2.Term of Agreement. This Agreement shall be in effect for a period of one year from the date of this Agreement (the “Term”), provided that either party may terminate the Agreement, with or without reason, by providing seven days’ written notice to the other. The Term may be extended for additional one-year periods with the mutual written consent of the Company and the Consultant. The Company shall have no obligation to pay Consultant any outstanding amounts owed to Consultant under this Agreement until after Consultant has returned all property of the Company that is in Consultant’s possession at the time of the termination of this Agreement.

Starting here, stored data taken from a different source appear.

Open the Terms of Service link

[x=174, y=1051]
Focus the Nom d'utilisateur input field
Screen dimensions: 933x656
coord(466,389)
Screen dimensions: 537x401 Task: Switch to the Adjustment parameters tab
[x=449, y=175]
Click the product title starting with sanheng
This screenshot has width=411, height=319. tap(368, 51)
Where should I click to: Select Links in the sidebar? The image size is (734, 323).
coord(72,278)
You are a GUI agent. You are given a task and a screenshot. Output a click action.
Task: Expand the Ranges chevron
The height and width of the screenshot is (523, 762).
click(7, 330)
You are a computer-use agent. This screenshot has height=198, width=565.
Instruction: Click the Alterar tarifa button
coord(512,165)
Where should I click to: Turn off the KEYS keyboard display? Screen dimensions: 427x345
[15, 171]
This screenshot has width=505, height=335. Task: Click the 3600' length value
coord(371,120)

3.Independent Contractor Status. Consultant is engaged as an independent contractor. Consultant shall have sole control of the manner and means of performing this Agreement and of performing Consultant work. The Consultant shall have full discretion as to
the time and place for performing the services covered by this Agreement, subject only to any deadlines for completion of the final product or any interim products of any engagement that may be set by the Company. This Agreement is not intended to commit Consultant to provide services exclusively to the Company, and throughout the Term of this Agreement (and any renewals thereof), Consultant remains free to perform services for other companies or entities, subject to any restrictions set forth in this Agreement. Throughout the Term of the Agreement (and any renewals thereof) and any engagement under it, Consultant shall be solely responsible for the payment of all taxes and the filing of all reports required by the Federal Insurance Contributions Act, the Federal Unemployment Tax Act, the Internal Revenue Code, and the laws of the State of Delaware relating to Services performed pursuant to this Agreement and the compensation paid by the Company for those Services. The Company shall not withhold or be responsible for the payment of any state or federal income taxes or Social Security contributions or any other form of tax or withholding on behalf of Consultant.

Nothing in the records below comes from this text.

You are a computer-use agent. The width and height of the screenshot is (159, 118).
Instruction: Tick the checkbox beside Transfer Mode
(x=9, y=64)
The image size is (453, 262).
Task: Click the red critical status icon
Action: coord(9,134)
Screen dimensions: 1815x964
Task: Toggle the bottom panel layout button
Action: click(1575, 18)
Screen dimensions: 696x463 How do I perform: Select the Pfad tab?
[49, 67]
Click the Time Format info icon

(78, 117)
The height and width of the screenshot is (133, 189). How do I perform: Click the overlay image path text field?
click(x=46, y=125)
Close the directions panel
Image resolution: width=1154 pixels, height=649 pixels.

4.Services. The services provided by the Consultant shall be to advise the Company’s management team on a non-exclusive basis for the term of this Agreement. During the term of this Agreement, the Consultant will use its commercially reasonable efforts to provide advice and counsel to the Company’s management team as may be reasonably requested from time to time, including by rendering the services described on Exhibit A to this Agreement (the “Services”). The Consultant will report directly to management in the course of performing the Services.

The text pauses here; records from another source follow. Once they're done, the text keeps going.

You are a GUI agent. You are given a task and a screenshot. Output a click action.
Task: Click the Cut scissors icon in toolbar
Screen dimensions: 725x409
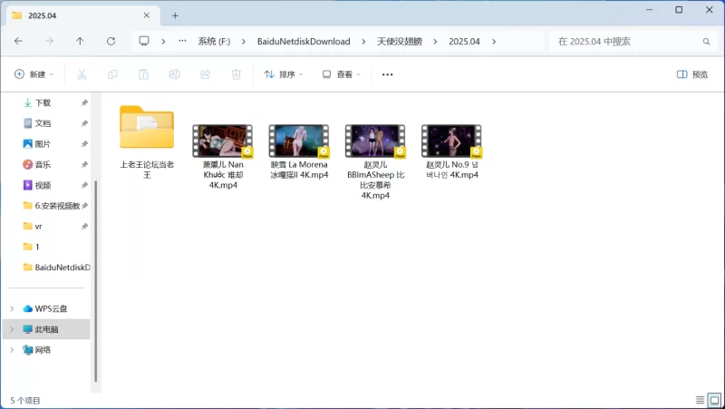pyautogui.click(x=82, y=74)
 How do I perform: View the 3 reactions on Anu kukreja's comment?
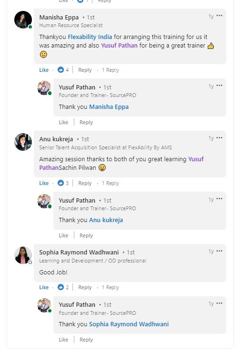(x=63, y=183)
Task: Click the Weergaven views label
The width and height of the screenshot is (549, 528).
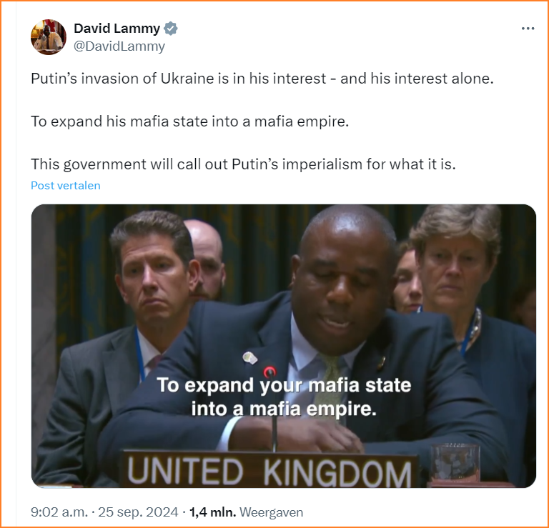Action: [272, 512]
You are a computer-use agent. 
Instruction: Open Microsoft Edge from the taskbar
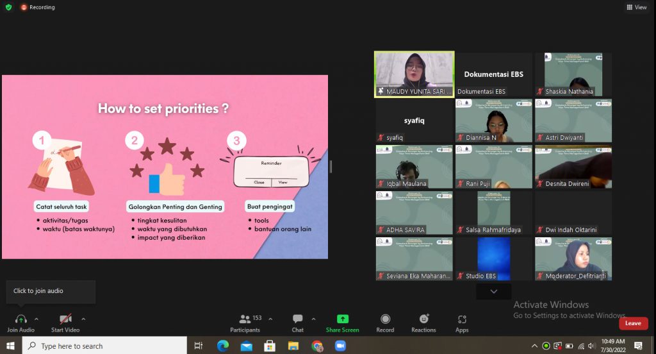tap(222, 346)
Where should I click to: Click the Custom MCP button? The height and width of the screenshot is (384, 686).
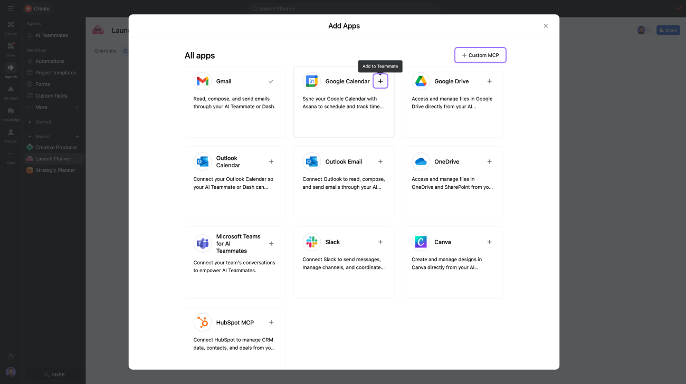(x=480, y=55)
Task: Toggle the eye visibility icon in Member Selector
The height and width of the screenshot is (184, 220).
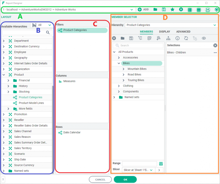Action: [204, 38]
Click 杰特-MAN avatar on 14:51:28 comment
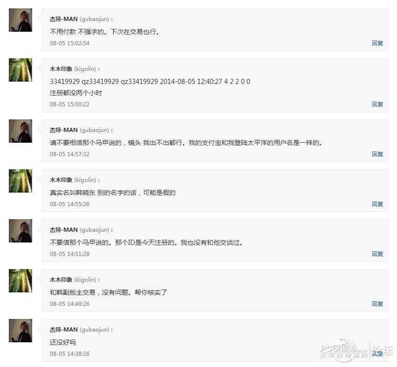The height and width of the screenshot is (367, 397). (x=20, y=231)
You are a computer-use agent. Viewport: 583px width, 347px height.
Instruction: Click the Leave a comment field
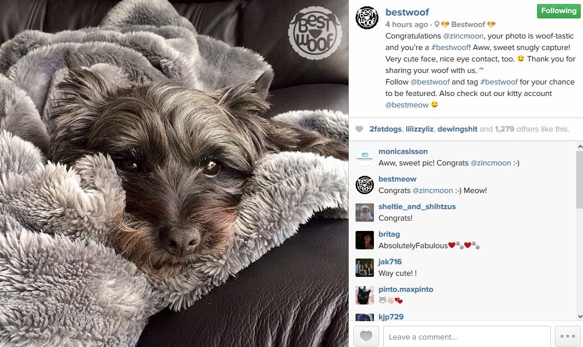coord(466,336)
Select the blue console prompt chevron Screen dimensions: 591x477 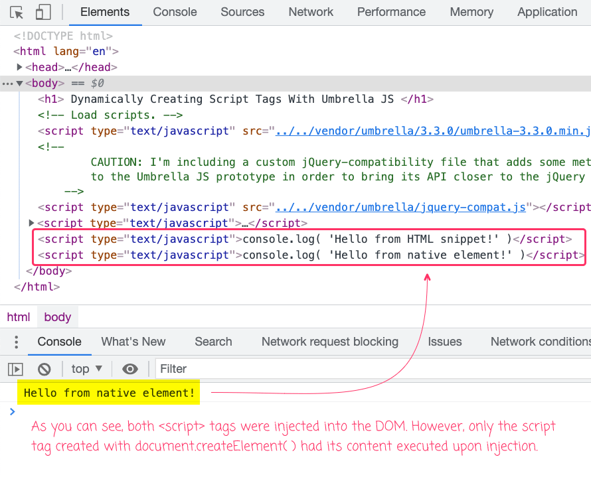click(x=12, y=411)
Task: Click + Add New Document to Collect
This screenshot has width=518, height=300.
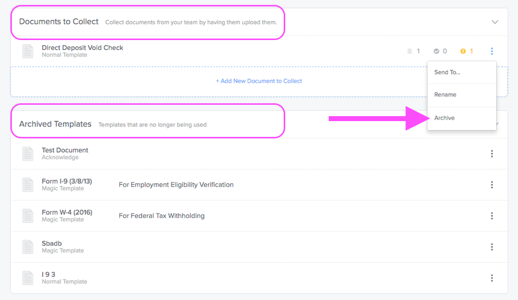Action: pos(259,81)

5.Compensation. As compensation for the Consultant’s services under this Agreement, the Company shall pay to the Consultant the compensation described on Exhibit B to this Agreement. In addition, beginning in December 2024, so long as the Consultant is still engaged by the Company, he shall be entitled to receive compensation consistent with the compensation paid to outside directors of the Board of Directors of the Company. Consultant shall also be entitled to receive reimbursement for any and all reasonable out of pocket expenses incurred in connection with the performance of his services hereunder. The reimbursement of expenses will be consistent with Company policies.
6.Other Relationships. During the term of this Agreement, the Consultant shall provide the Company with prior written notice if the Consultant intends to provide any services, as an employee, consultant or otherwise, to any person, company or entity that competes directly with the Company, which written notice shall include the name of the competitor. It is understood that, in such event, the Company will review whether the Consultant’s activities are consistent with the Consultant remaining an adviser to the Company.
(a)During the six (6) months following the expiration or termination of this Agreement, the Consultant shall provide the Company with written notice any time that the Consultant provides any services, as an employee, consultant or otherwise, to any person, company or entity that competes directly with the Company. This Section 6(a) shall survive termination or expiration of this Agreement.
(b)Notwithstanding anything to the contrary contained herein, the Company hereby consents to the Consultant providing services, as an employee, consultant or otherwise, to the following companies: EW Healthcare Partners.
7.Non-Disclosure of Trade Secrets or Confidential Information.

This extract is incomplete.